*Problem requirements*.
Look below for the line with "Image resolution: width=1024, height=1978.", then give it again exactly, along with every line that comes after it, the final line included.

○ ○ ○ ○ ○ ○ ○

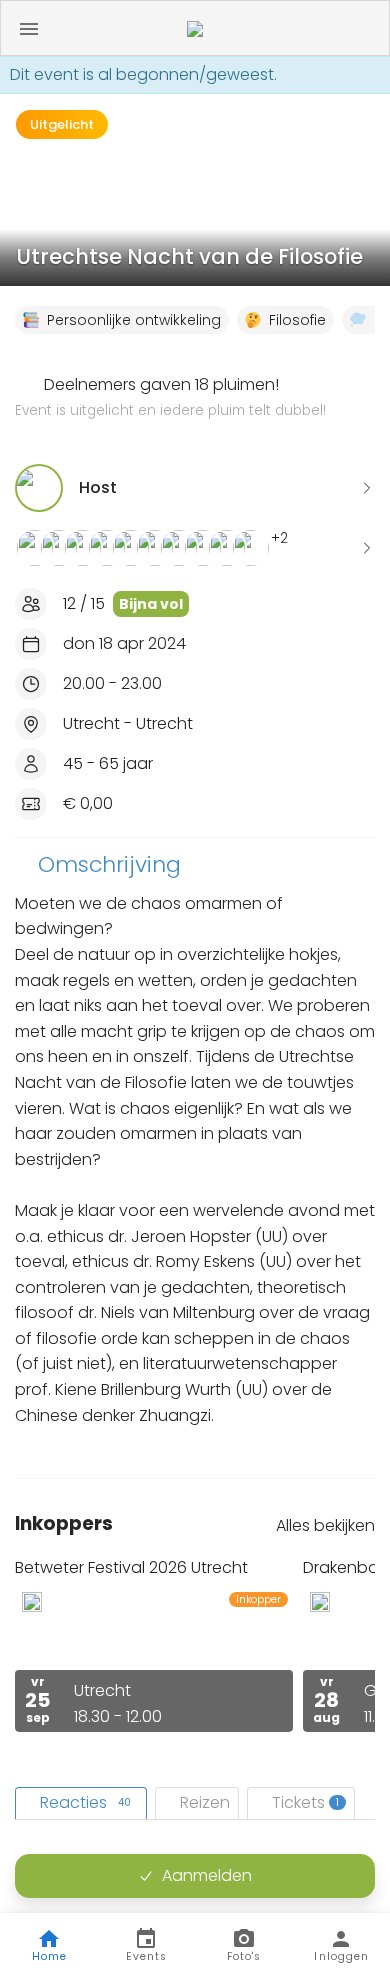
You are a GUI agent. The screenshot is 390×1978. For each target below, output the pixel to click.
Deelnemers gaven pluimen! (170, 397)
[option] (154, 1644)
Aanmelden (207, 1875)
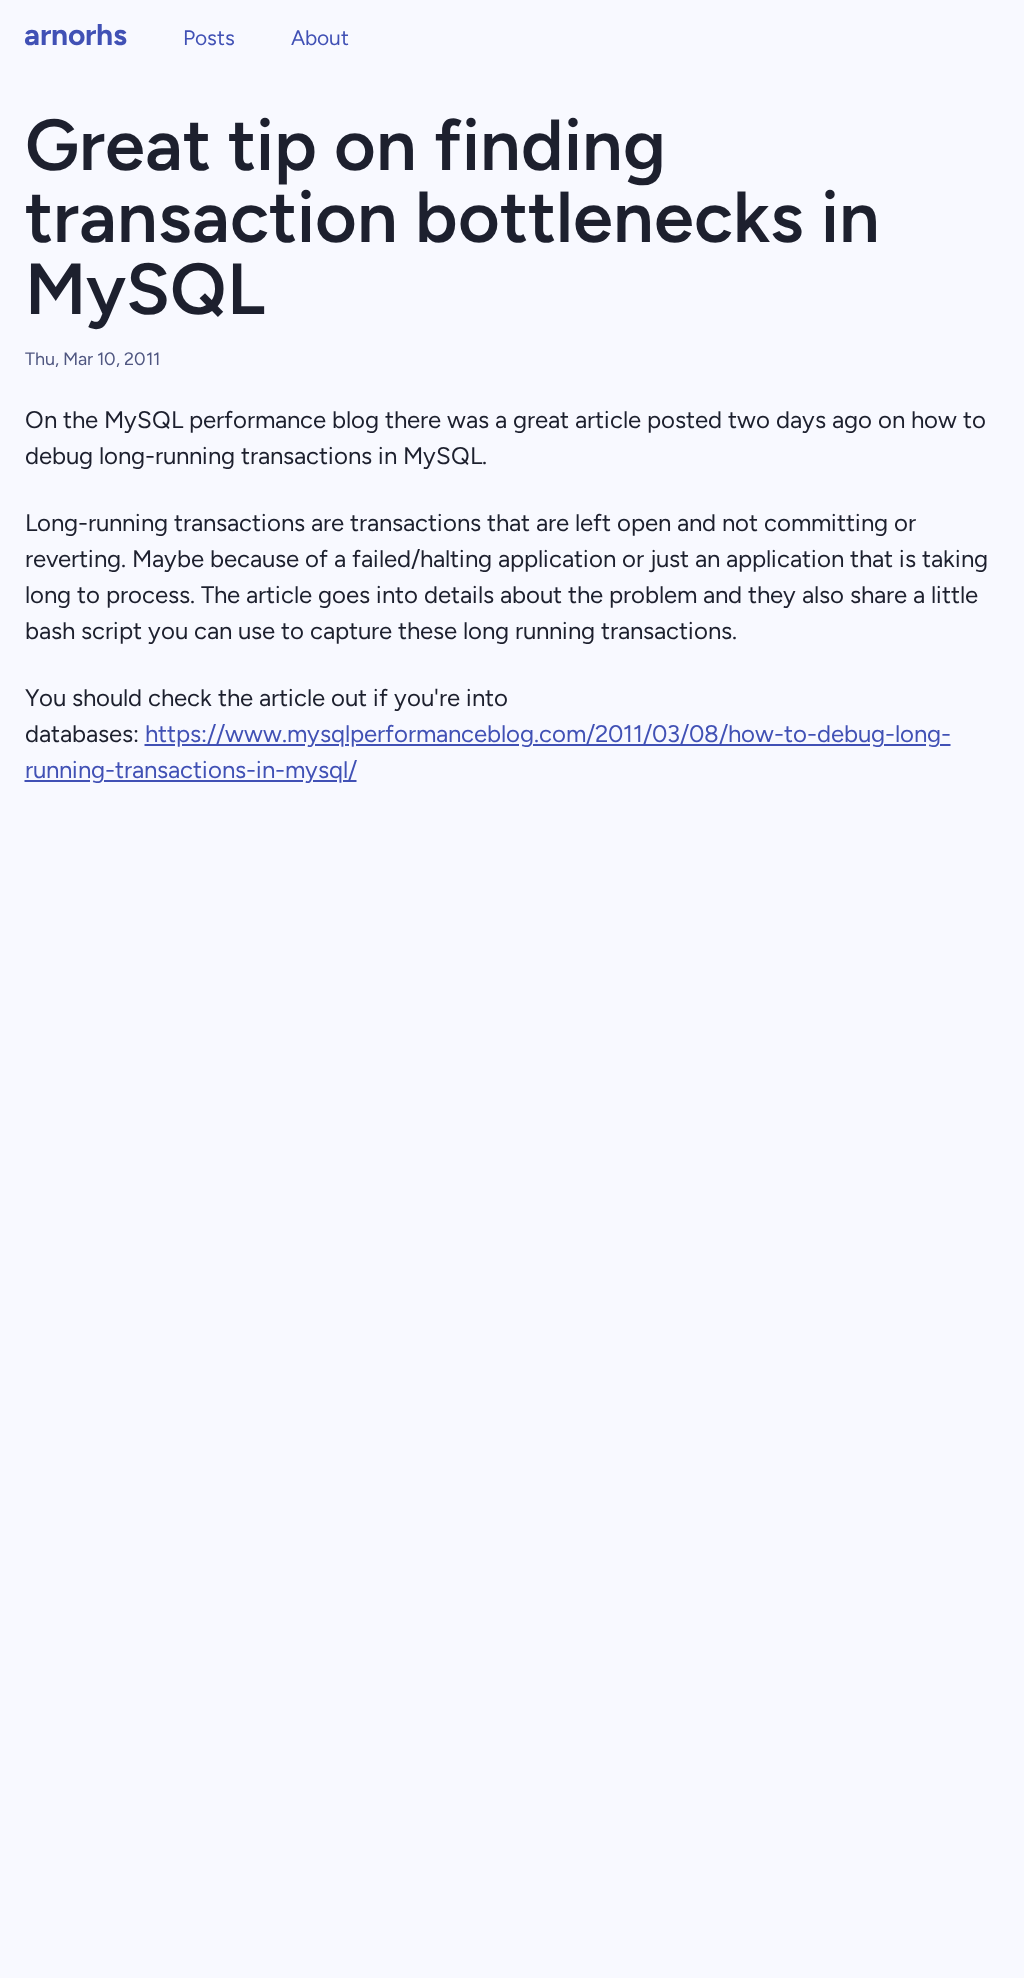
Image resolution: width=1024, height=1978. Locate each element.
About (320, 37)
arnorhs (75, 34)
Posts (209, 37)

○ ○ ○ ○ ○ ○ ○

*Solution to the exercise*.
Image resolution: width=1024, height=1978. Locate each element.
About (320, 37)
arnorhs (75, 34)
Posts (209, 37)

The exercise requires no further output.